**Stored entries:**

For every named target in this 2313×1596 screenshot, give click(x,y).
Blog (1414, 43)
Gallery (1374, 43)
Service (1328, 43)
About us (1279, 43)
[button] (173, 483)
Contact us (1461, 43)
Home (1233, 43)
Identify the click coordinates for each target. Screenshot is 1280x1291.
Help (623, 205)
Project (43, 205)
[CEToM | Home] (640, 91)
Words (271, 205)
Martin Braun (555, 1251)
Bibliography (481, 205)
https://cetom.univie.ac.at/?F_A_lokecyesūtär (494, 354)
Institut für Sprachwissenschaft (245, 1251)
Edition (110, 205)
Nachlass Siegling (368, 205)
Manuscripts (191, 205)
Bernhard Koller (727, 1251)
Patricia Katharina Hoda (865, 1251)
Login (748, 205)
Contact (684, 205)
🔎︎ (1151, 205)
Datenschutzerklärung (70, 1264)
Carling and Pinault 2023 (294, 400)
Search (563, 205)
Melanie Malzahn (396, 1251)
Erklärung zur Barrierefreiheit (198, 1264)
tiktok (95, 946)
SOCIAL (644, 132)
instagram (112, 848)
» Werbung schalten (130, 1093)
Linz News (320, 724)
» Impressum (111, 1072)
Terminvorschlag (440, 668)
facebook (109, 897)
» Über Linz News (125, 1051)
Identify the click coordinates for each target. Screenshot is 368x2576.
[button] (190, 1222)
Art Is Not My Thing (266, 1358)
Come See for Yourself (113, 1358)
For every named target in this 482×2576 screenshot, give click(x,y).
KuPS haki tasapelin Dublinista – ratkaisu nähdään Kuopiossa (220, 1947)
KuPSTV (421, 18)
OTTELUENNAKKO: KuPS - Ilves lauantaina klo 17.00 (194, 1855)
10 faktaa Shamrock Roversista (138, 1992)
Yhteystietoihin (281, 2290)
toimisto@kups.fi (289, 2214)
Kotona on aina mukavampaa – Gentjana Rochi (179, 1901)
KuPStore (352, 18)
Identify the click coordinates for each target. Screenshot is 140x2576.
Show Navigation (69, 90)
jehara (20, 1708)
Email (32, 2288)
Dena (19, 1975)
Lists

**Task item:**
The count alone is needed: how many lines of these entries contain the word "Identify"?

**Answer to this problem:**
3